- 解くべき問題:
a. 抜粋本文によると、ウクライナとロシアの代表団の対話を仲介したのは誰ですか。
b. 抜粋本文のうち、「さて、世界中が心を寄せるウクライナでの戦争にも春の兆しが見えてくるのだろうか?」から「定するような情報も流された。」までを、終わりの語句も含めてそのまま書き出してください。
c. 抜粋本文に名前が出てくる人物をすべて挙げてください。

- 抜粋本文:
■ ■ ■ ■ ■
北京オリンピックとウクライナ危機で、家にいながらハラハラドキドキの2月が終わった。
いつの間にかすっかり春めいてきて、このところ東京の最高気温は15度を超える日が続いている。

さて、世界中が心を寄せるウクライナでの戦争にも春の兆しが見えてくるのだろうか?
軍事侵攻後初めて、ウクライナとロシアの和平交渉が始まった。
会談はベラルーシとの国境地帯で行われたが、正確な場所は明らかにされていない。

ベラルーシ国境からロシア軍の戦車がキエフに向かっている中で、どうやってウクライナの代表団が会場に向かうのだろうと思っていたら、どうやらヘリコプターで行ったようだ。
軍事侵攻の直後、ロシア側はウクライナの制空権を確保したと発表したが、その後アメリカなどからはまだ完全に制空権は握っていないとそれを否定するような情報も流された。
停戦が実現していない中で、ウクライナ代表団がヘリで交渉場所に到着した事実を見れば、アメリカの情報が正しいことがうかがわれる。

では肝心の交渉の中身はどうだったのか?
両国代表団の対話は24日の侵攻開始から初めて。ベラルーシのルカシェンコ大統領が仲介した。ロシアはメジンスキー大統領補佐官が代表団を率い、外務、国防両次官も加わった。ウクライナ側はレズニコフ国防相やポドリャク大統領府顧問らが参加した。
ウクライナの通信社ウニアンによると、約5時間に及ぶ対話終了後、ポドリャク顧問は停戦に向けた「優先的テーマを明確にし、これらに関する一定の解決方法が示された」と述べた。ゼレンスキー大統領ら政権幹部と進展が可能かどうかを協議するという。
一方、ロシア代表団に加わった下院のスルツキー外交委員長は国営テレビに「前進が可能ないくつかの重要な項目が見つかった」と指摘した。対話の結果をプーチン大統領ら政権幹部と協議すると述べた。
ウクライナ、ロシア双方は対話を継続したい意向も示した。ロシア代表団を率いるメジンスキー補佐官によると、次回の対話は数日以内にもポーランドとウクライナの国境地域で行われる可能性がある。
引用:日本経済新聞
停戦交渉が始まったことと、ここ1〜2日キエフ市内が比較的静かなことで、いきりたっていた西側のメディアや世論も少し落ち着きを取り戻しつつある。

軍事侵攻から5日目となる日曜日、キエフ市内では36時間の外出禁止令が解除され、食料品店の前に市民の行列ができた。
しかし、多少なりとも戦争取材をしたことがある人間から見ると、逆にここ数日が非常に危ない気がする。
張り詰めていた緊張感を緩めて敵の戦意を下げるというのは戦争の常套手段だからだ。
ロシア軍の侵攻が始まった時、軍事専門家たちは2日でキエフが陥落すると見ていた。
だが予想以上のウクライナ軍の奮闘によりロシア軍のシナリオは狂った。

激戦が繰り広げられたとされるキエフ郊外のプチャとされる映像では、焼けただれた戦車や瓦礫が散乱していた。
■ ■ ■ ■ ■
- 提供データ:
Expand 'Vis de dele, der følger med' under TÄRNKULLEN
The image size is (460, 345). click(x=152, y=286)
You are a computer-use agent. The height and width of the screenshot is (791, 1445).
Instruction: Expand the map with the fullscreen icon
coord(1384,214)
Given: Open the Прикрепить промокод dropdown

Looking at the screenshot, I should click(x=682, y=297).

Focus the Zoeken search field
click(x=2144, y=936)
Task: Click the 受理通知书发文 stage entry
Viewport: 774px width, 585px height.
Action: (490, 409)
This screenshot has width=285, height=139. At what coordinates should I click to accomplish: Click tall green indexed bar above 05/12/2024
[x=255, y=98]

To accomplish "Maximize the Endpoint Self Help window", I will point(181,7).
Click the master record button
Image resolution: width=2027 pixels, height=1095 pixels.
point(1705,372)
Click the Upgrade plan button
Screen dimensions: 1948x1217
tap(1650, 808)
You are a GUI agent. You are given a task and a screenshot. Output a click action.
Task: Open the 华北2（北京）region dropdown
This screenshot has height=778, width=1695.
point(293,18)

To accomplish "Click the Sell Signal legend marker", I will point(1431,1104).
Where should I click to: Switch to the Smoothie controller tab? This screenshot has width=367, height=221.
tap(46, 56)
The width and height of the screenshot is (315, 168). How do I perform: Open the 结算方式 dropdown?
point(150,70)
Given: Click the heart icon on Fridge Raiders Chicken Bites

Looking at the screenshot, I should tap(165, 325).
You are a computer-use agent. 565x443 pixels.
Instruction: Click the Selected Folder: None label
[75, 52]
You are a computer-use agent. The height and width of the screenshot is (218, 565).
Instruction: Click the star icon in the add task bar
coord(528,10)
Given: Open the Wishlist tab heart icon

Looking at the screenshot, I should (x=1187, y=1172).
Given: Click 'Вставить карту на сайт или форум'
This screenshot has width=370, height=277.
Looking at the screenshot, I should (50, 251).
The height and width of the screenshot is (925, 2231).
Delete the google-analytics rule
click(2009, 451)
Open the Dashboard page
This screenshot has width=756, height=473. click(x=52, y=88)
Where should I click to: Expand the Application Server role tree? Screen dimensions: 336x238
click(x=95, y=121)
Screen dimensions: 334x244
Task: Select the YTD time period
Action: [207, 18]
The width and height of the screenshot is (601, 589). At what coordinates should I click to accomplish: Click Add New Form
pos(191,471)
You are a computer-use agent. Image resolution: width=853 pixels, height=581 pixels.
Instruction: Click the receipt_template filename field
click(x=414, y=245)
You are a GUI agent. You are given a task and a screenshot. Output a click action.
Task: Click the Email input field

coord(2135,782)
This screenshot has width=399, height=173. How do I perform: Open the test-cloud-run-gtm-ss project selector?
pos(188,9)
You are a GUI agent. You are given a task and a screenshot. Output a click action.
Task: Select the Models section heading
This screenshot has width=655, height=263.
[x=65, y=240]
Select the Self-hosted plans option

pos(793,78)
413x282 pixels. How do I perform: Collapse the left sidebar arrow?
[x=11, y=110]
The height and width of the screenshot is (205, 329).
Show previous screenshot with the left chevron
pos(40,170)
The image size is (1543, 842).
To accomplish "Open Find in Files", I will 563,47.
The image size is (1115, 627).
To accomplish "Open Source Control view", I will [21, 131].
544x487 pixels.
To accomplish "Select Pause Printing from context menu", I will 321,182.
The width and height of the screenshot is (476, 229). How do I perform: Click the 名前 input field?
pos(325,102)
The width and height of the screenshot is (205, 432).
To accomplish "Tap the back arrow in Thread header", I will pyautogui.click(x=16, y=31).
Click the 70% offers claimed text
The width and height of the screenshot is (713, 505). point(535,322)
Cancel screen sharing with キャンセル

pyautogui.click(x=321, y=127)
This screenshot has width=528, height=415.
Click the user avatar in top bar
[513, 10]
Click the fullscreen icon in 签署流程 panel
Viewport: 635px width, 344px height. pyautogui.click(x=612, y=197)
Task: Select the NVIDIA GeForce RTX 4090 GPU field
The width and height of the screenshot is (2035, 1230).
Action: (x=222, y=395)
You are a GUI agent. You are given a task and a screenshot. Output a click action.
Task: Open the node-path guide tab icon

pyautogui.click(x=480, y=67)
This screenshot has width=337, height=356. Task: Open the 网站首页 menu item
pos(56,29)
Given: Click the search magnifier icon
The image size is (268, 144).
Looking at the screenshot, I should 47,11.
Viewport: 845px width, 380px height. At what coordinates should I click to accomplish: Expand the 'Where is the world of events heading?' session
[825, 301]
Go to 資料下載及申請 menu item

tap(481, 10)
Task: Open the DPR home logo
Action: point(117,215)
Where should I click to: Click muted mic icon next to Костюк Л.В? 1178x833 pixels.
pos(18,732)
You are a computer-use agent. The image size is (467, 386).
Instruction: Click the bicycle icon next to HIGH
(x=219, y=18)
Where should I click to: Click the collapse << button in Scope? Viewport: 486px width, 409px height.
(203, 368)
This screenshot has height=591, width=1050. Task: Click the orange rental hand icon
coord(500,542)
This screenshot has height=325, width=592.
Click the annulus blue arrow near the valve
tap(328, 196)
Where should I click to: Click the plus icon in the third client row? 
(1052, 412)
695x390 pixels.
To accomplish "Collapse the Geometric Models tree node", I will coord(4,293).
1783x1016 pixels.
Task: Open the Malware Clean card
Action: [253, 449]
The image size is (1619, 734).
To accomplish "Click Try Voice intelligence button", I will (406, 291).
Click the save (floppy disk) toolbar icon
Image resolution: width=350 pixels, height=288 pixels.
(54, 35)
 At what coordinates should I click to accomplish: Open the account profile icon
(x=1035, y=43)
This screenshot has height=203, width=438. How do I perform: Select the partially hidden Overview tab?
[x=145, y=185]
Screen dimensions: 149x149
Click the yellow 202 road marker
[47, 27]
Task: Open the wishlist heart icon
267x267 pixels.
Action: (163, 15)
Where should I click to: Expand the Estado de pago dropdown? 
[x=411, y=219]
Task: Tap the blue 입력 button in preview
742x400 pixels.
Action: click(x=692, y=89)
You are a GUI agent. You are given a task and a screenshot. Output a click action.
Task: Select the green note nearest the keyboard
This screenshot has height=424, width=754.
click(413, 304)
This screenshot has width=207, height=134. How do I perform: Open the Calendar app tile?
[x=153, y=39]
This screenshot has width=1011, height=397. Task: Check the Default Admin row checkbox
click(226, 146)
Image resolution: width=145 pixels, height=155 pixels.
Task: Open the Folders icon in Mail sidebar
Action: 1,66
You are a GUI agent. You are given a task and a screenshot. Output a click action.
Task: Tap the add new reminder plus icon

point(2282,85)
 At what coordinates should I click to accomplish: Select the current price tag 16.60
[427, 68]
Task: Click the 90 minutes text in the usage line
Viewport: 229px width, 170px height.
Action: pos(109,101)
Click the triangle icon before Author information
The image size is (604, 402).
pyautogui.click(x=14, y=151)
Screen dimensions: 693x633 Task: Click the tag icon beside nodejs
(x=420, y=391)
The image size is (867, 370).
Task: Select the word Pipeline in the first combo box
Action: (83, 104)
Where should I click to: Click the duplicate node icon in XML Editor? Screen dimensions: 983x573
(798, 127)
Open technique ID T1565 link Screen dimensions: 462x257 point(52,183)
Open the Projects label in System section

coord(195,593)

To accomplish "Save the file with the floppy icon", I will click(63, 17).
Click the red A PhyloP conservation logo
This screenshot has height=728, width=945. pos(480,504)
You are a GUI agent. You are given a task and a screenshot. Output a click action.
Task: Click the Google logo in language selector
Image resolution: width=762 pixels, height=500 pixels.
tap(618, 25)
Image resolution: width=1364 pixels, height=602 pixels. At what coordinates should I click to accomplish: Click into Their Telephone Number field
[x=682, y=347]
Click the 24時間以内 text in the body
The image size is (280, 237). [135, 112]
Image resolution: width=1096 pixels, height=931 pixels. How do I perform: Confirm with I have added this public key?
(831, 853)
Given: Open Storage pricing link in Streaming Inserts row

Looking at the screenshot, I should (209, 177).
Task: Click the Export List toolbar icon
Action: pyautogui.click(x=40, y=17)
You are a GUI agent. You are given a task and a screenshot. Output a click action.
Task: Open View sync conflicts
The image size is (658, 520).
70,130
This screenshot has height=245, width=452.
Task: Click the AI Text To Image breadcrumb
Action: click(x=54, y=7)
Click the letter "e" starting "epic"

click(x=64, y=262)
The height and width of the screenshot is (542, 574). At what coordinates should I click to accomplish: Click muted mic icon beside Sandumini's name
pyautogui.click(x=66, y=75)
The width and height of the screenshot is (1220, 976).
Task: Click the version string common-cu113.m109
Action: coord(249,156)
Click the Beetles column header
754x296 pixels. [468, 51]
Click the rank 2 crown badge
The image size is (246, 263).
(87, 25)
■ ■ ■ ■ ■
- 解答全文:
a. ベラルーシのルカシェンコ大統領です。

b.
さて、世界中が心を寄せるウクライナでの戦争にも春の兆しが見えてくるのだろうか?
軍事侵攻後初めて、ウクライナとロシアの和平交渉が始まった。
会談はベラルーシとの国境地帯で行われたが、正確な場所は明らかにされていない。

ベラルーシ国境からロシア軍の戦車がキエフに向かっている中で、どうやってウクライナの代表団が会場に向かうのだろうと思っていたら、どうやらヘリコプターで行ったようだ。
軍事侵攻の直後、ロシア側はウクライナの制空権を確保したと発表したが、その後アメリカなどからはまだ完全に制空権は握っていないとそれを否定するような情報も流された。

c.
- ルカシェンコ大統領
- メジンスキー大統領補佐官
- レズニコフ国防相
- ポドリャク大統領府顧問
- ゼレンスキー大統領
- スルツキー外交委員長
- プーチン大統領